- _YOUR GOAL_
All of the data must be returned word for word.

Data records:
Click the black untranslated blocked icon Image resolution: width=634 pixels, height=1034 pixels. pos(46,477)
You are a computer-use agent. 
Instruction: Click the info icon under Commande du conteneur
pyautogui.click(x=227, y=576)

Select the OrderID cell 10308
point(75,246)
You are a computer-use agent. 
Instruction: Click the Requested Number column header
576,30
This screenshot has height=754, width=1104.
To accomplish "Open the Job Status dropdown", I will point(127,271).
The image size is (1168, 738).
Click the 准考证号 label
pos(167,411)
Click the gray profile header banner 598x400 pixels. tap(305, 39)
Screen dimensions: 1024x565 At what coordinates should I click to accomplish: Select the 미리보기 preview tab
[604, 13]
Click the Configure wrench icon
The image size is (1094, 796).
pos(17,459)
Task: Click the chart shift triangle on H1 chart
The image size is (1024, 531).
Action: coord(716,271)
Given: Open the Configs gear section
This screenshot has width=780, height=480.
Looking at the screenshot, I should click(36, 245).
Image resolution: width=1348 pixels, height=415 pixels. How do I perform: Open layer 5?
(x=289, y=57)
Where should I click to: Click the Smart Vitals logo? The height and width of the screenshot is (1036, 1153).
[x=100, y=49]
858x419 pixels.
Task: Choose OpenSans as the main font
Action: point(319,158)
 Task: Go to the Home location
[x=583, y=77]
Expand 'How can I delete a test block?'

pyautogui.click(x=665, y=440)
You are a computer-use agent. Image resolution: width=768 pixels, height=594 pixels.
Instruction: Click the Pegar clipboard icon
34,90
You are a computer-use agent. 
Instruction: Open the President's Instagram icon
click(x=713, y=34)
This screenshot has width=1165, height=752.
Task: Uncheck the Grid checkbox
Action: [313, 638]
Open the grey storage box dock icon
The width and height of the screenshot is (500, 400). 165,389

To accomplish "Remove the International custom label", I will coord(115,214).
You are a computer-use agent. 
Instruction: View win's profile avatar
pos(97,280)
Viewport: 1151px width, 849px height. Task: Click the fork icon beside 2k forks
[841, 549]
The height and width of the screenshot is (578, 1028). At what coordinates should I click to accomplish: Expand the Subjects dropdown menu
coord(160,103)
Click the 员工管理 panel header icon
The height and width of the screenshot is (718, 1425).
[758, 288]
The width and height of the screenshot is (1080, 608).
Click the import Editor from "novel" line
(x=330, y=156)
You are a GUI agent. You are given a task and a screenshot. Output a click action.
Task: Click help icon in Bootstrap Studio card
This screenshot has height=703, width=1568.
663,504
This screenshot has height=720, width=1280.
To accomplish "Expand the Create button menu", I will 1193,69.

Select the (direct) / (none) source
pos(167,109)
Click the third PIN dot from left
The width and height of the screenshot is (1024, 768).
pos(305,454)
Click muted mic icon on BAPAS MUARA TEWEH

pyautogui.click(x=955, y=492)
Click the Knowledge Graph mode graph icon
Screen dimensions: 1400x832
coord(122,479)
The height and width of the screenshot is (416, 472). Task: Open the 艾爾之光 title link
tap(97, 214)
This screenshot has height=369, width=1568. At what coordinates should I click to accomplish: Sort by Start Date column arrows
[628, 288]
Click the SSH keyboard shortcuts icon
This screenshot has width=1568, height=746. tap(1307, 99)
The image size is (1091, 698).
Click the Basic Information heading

- _THE ANSWER_
Click the black untranslated blocked icon Image resolution: width=634 pixels, height=1034 pixels. pos(46,477)
You are a computer-use agent. 
Instruction: Click the info icon under Commande du conteneur
pyautogui.click(x=227, y=576)

Select the OrderID cell 10308
point(75,246)
You are a computer-use agent. 
Instruction: Click the Requested Number column header
576,30
This screenshot has height=754, width=1104.
To accomplish "Open the Job Status dropdown", I will point(127,271).
The image size is (1168, 738).
Click the 准考证号 label
pos(167,411)
Click the gray profile header banner 598x400 pixels. tap(305, 39)
Screen dimensions: 1024x565 At what coordinates should I click to accomplish: Select the 미리보기 preview tab
[604, 13]
Click the Configure wrench icon
The image size is (1094, 796).
pos(17,459)
Task: Click the chart shift triangle on H1 chart
The image size is (1024, 531).
Action: coord(716,271)
Given: Open the Configs gear section
This screenshot has width=780, height=480.
Looking at the screenshot, I should click(36, 245).
Image resolution: width=1348 pixels, height=415 pixels. How do I perform: Open layer 5?
(x=289, y=57)
Where should I click to: Click the Smart Vitals logo? The height and width of the screenshot is (1036, 1153).
[x=100, y=49]
858x419 pixels.
Task: Choose OpenSans as the main font
Action: point(319,158)
 Task: Go to the Home location
[x=583, y=77]
Expand 'How can I delete a test block?'

pyautogui.click(x=665, y=440)
You are a computer-use agent. Image resolution: width=768 pixels, height=594 pixels.
Instruction: Click the Pegar clipboard icon
34,90
You are a computer-use agent. 
Instruction: Open the President's Instagram icon
click(x=713, y=34)
This screenshot has width=1165, height=752.
Task: Uncheck the Grid checkbox
Action: [313, 638]
Open the grey storage box dock icon
The width and height of the screenshot is (500, 400). 165,389

To accomplish "Remove the International custom label", I will coord(115,214).
You are a computer-use agent. 
Instruction: View win's profile avatar
pos(97,280)
Viewport: 1151px width, 849px height. Task: Click the fork icon beside 2k forks
[841, 549]
The height and width of the screenshot is (578, 1028). At what coordinates should I click to accomplish: Expand the Subjects dropdown menu
coord(160,103)
Click the 员工管理 panel header icon
The height and width of the screenshot is (718, 1425).
[758, 288]
The width and height of the screenshot is (1080, 608).
Click the import Editor from "novel" line
(x=330, y=156)
You are a GUI agent. You are given a task and a screenshot. Output a click action.
Task: Click help icon in Bootstrap Studio card
This screenshot has height=703, width=1568.
663,504
This screenshot has height=720, width=1280.
To accomplish "Expand the Create button menu", I will 1193,69.

Select the (direct) / (none) source
pos(167,109)
Click the third PIN dot from left
The width and height of the screenshot is (1024, 768).
pos(305,454)
Click muted mic icon on BAPAS MUARA TEWEH

pyautogui.click(x=955, y=492)
Click the Knowledge Graph mode graph icon
Screen dimensions: 1400x832
coord(122,479)
The height and width of the screenshot is (416, 472). Task: Open the 艾爾之光 title link
tap(97, 214)
This screenshot has height=369, width=1568. At what coordinates should I click to accomplish: Sort by Start Date column arrows
[628, 288]
Click the SSH keyboard shortcuts icon
This screenshot has width=1568, height=746. tap(1307, 99)
The image size is (1091, 698).
Click the Basic Information heading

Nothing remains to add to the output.